Vasserman pleaded guilty in October 2003 to 10 felony counts, including conspiracy, mail fraud and wire fraud.

In January 1998, Vasserman acquired a Chatsworth company called Casta, Inc. from his daughter-in-law. After the acquisition, Vasserman became president of Casta, but the company did not operate for about one and a half years.

In 1999, Vasserman and co-conspirators began operating Casta and immediately sought credit from credit card companies, banks and retail stores such as Tiffany’s and Neiman-Marcus. On some credit applications, Vasserman overstated his annual income by nearly four times. On other credit applications Vasserman and his co-conspirators stated that Casta had been operational since 1995. Once they obtained credit, Vasserman and others accumulated large balances that they had no intention of paying.

In total, the “bust-out” scheme led to losses of approximately $11 million. Vasserman was directly responsible for approximately $4.9 million of the losses. Once the “bust-out” was complete, Vasserman filed bankruptcy for himself and for Casta in order to avoid paying all of the outstanding debts.

Previously in this case, Vasserman’s wife and two others pleaded guilty to related federal charges.

Klara Vasserman, 56, also of Tarzana, pleaded guilty in July 2003 to participating in the scheme, admitting specifically that she and her husband spent more than $350,000 of the fraud proceeds at retail outlets such as Tiffany’s, Nordstrom, Saks Fifth Avenue, Neiman-Marcus, Ben Bridge Jewelers and DeJaun Jewelers.

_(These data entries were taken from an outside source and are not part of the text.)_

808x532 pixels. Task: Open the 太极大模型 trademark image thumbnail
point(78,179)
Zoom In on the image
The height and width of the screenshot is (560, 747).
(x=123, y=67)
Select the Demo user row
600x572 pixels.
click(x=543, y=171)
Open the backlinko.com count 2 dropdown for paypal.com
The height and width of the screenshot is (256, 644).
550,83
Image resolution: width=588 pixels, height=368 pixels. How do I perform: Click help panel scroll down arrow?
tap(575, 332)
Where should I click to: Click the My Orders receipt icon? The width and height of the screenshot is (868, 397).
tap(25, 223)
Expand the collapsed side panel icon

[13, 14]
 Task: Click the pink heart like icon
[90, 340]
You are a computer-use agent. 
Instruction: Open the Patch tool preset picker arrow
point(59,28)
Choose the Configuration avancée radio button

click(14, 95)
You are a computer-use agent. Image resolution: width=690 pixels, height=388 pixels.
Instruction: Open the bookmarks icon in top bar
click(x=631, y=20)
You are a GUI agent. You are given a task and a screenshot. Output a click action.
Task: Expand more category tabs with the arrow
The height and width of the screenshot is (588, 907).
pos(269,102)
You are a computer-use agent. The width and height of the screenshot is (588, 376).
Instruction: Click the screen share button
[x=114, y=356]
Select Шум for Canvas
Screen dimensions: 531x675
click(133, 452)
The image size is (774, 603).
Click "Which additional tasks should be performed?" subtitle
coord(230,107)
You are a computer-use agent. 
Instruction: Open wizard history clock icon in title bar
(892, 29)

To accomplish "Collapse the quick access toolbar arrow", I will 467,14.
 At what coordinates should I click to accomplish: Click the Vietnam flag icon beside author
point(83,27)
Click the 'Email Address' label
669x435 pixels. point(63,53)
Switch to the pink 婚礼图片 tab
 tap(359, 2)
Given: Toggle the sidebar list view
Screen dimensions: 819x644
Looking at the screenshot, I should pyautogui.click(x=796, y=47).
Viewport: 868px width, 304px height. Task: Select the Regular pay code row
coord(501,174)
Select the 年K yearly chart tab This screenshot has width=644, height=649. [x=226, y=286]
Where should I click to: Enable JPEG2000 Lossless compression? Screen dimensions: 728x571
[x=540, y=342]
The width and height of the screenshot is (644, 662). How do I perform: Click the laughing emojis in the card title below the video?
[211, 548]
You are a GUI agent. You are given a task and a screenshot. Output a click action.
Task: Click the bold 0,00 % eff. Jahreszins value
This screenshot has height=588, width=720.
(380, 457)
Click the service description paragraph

The Vassermans purchased luxury items such as watches, diamonds and designer clothing. Klara Vasserman, who is scheduled to be sentenced on April 26, 2004, faces a maximum possible sentence of 45 years in federal prison.

Vic Khodarkovsky, 37, of Sherman Oaks, and Joanna Cassidy, 39 of Santa Clarita, pleaded guilty to conspiracy charges for participating in the Casta bust-out, as well as three other bust-out scheme. In addition to Casta, Khodarkovsky and Cassidy participated in the takeover of Interocean in Sun Valley, Western Distributors in Santa Fe Springs, and A to Z Trading in Commerce. Each of these “bust-out” businesses declared bankruptcy once the defendants had successfully used the companies’ lines of credit to obtain millions of dollars in merchandise. These two defendants are scheduled to be sentenced in March 2004.

The victims of the “bust-out” scheme range from small businesses to large department stores to national banks. The more than 650 individual and business victims are located throughout the United States and Canada.

The investigation into these businesses was handled by the Federal Bureau of Investigation, which received assistance from the Los Angeles Police Department and the Los Angeles Sheriff’s Department.